Photo By Navyn Salem: Using the muac tape. This child is severely malnourished as you can see the red.

 

The products are peanut based and filled with nutrients, unlike here in North America, peanut allergies are not an issue in these populations. Plumpy Nut, the Edesia product used to treat the most severe cases of malnutrition can bring a child from the brink of starvation back to health in just four to six weeks of use. Three years ago Edesia opened a production plant in Navyn’s home state of Rhode Island, it was the height of the recession and provided much needed jobs to the area.    West and East Africa have the greatest need for the products produced by Edesia, and with drought becoming more frequent, and weather patterns becoming more severe, the need to put early warning systems in place and invest in agricultural development in these areas is critical to success. Despite what may seem an a bleak issue to some, Navyn remains optimistic.

Photo By Navyn Salem: Women sorting Peanuts by hand for use in the Plumpy’nut products.

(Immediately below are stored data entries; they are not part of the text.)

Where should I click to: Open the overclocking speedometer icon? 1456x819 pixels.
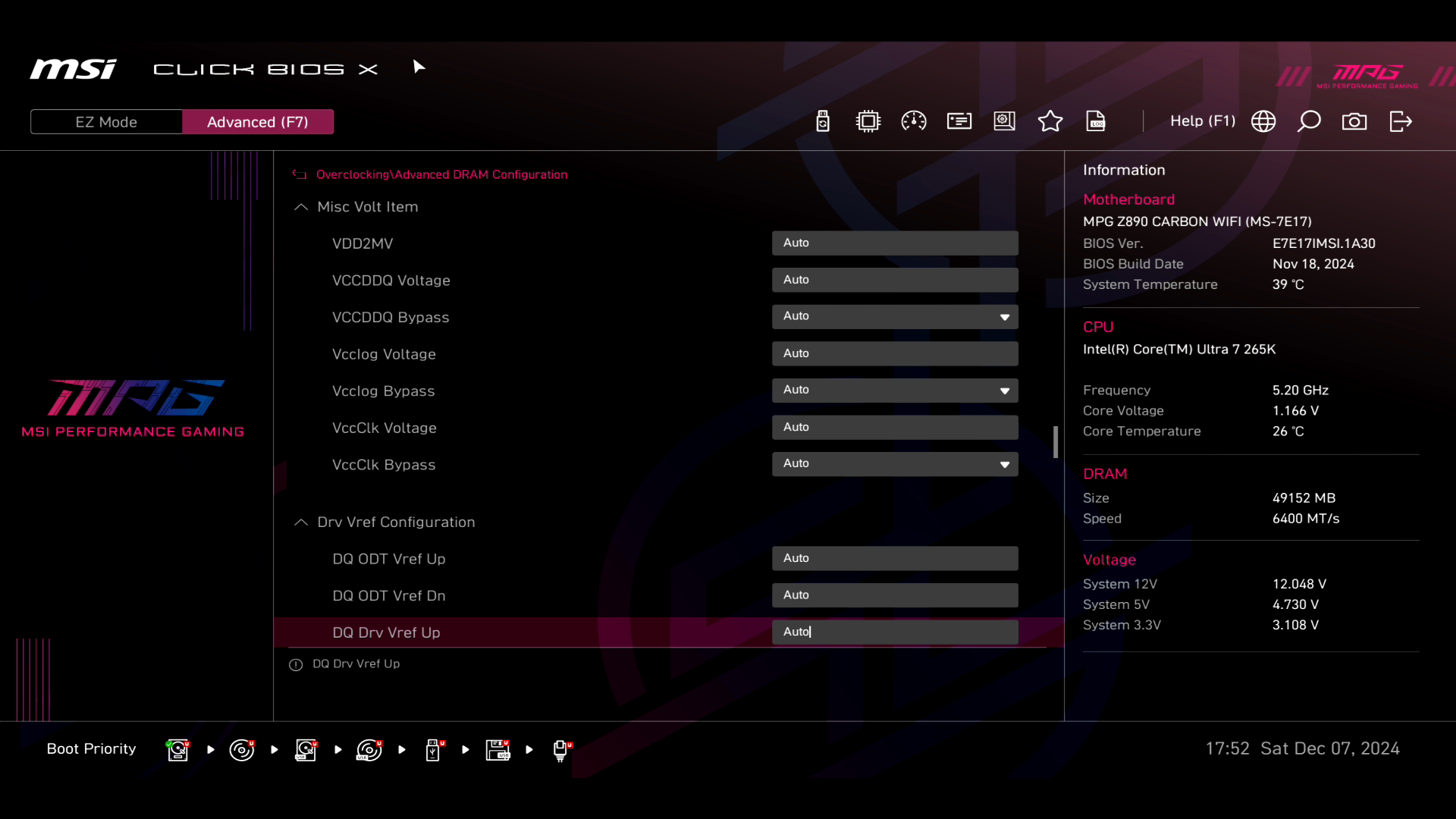[914, 121]
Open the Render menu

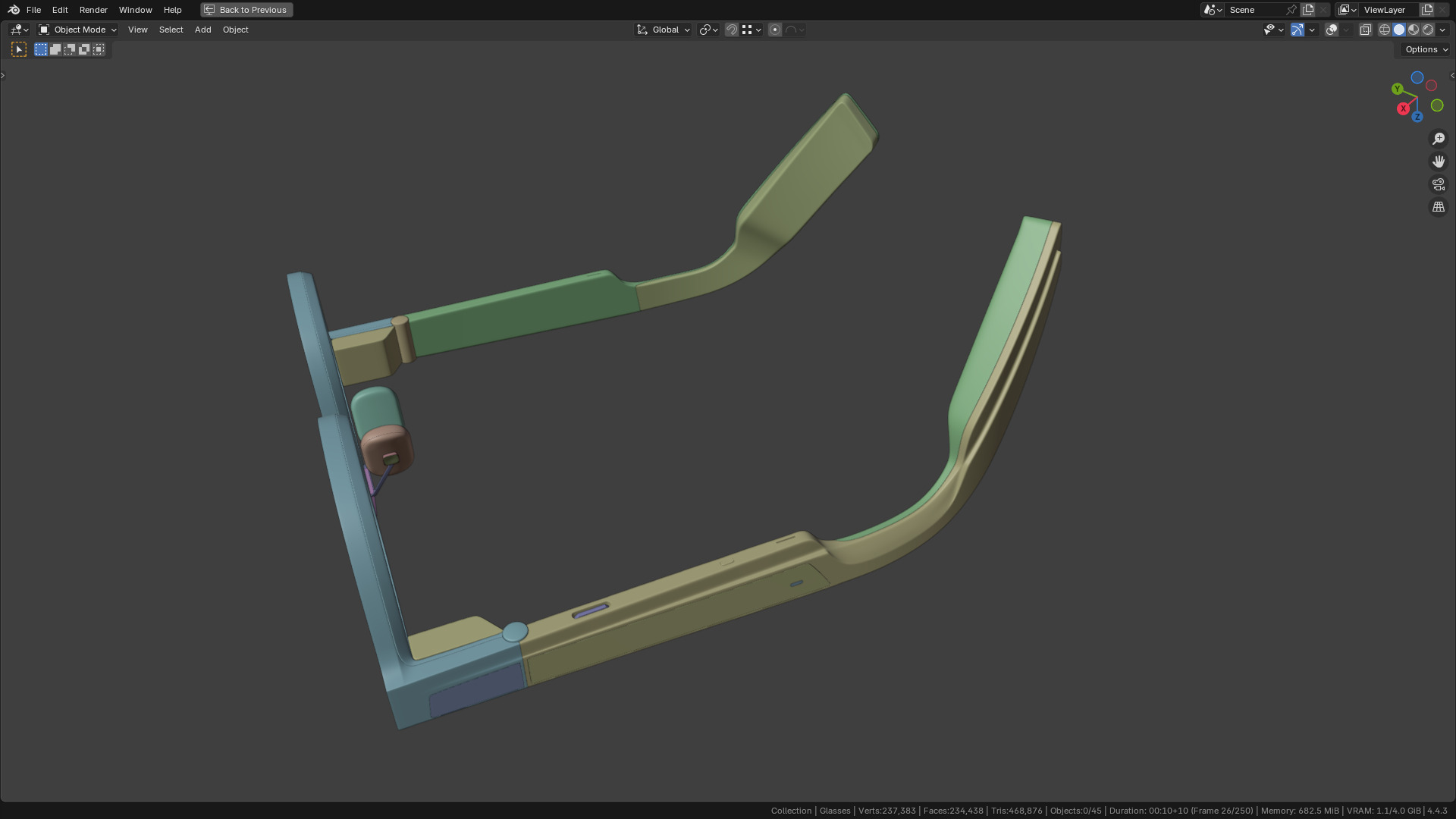pyautogui.click(x=93, y=10)
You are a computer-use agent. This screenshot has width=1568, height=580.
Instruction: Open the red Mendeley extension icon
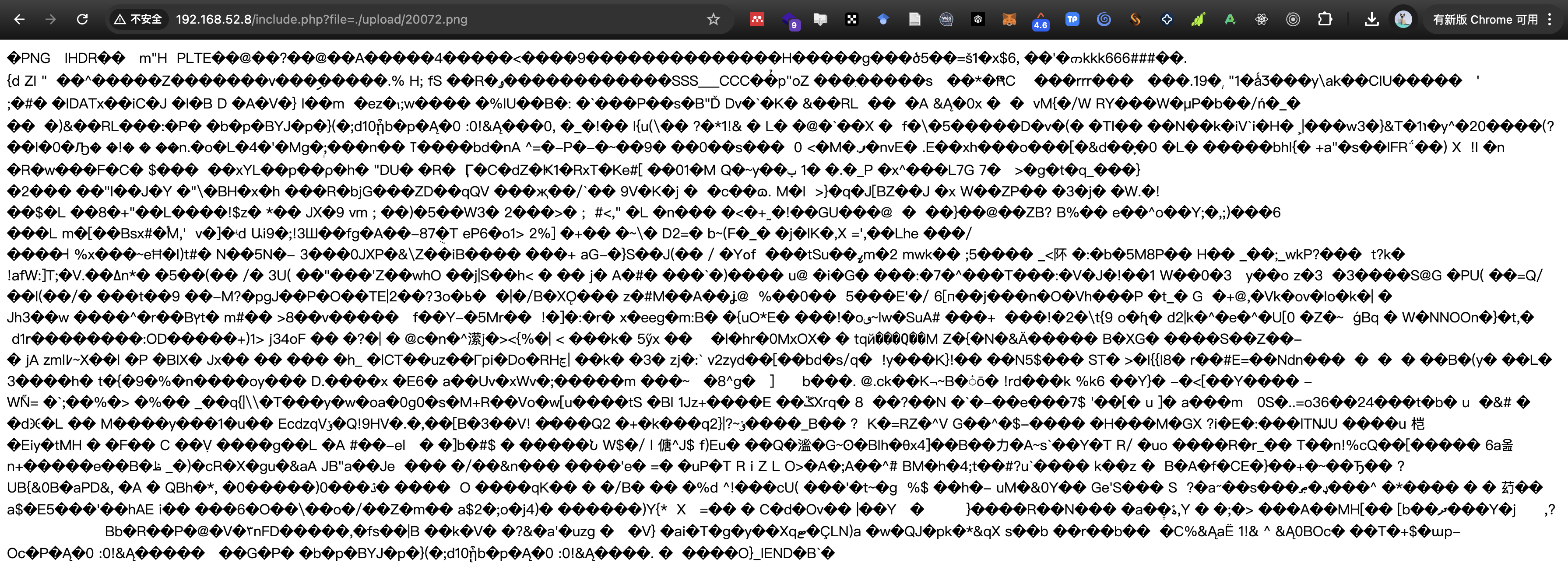757,19
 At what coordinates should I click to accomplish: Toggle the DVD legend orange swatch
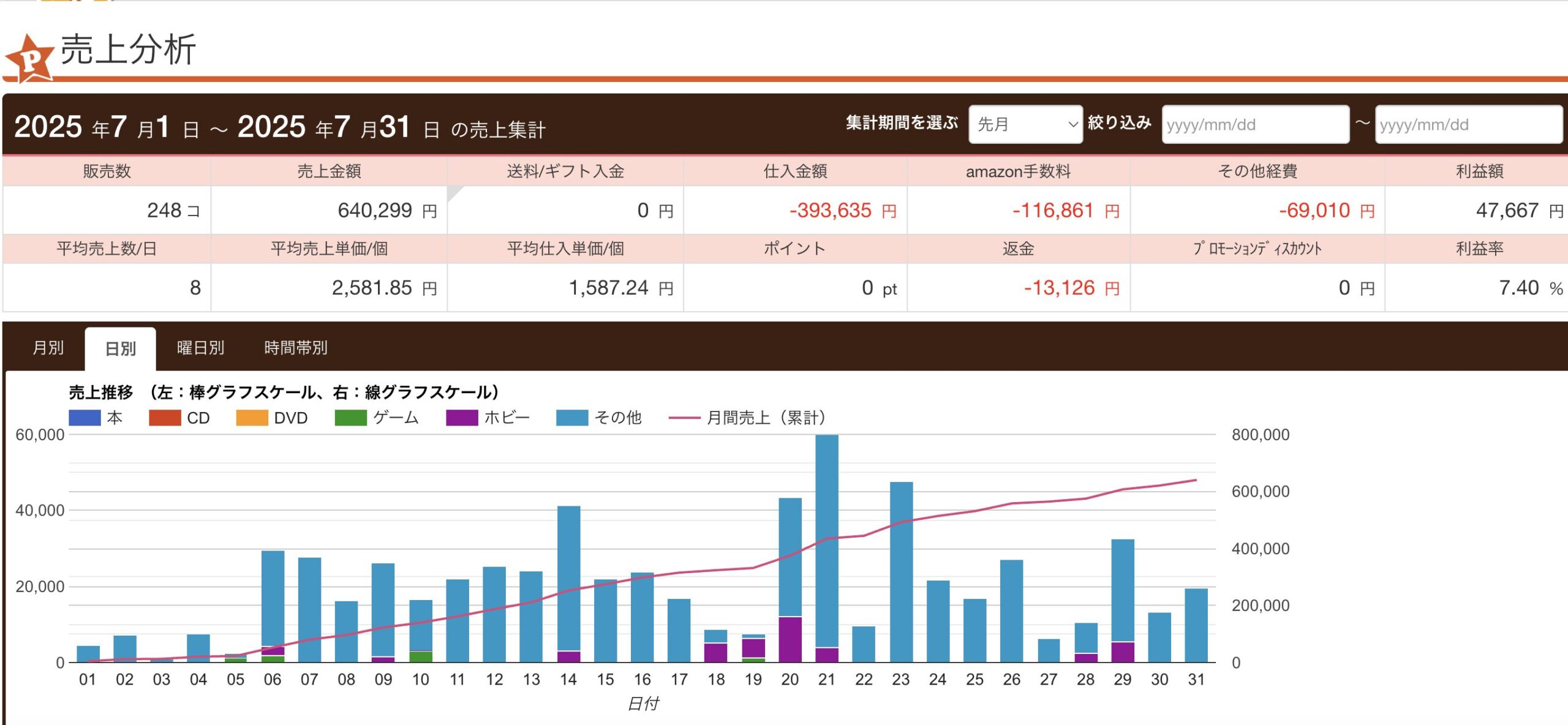pos(252,418)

She told me that she sees the potential within a couple of decades of investment in African agriculture and infrastructure as beneficial to the rest of the world. Africa is a large continent with untapped agricultural resources poised to become a net exporter of food that will benefit populations globally.  Meanwhile better planning and strategies such as early warning systems and pre-positioning of supplies  in advance are critical in getting help in time to those who need it most.  She says that although sometimes it seems insurmountable, when she sees what a better solution Plumpy Nut has provided than previously available it gives her hope.  The solution exists, she believes and increasing awareness is just one step in the right direction.  In the meantime until we figure out better solutions to agricultural issues Navyn says that when she sees just one child’s life saved by these products, she knows that is one family who has been spared the grief of losing that child and it is all worth it.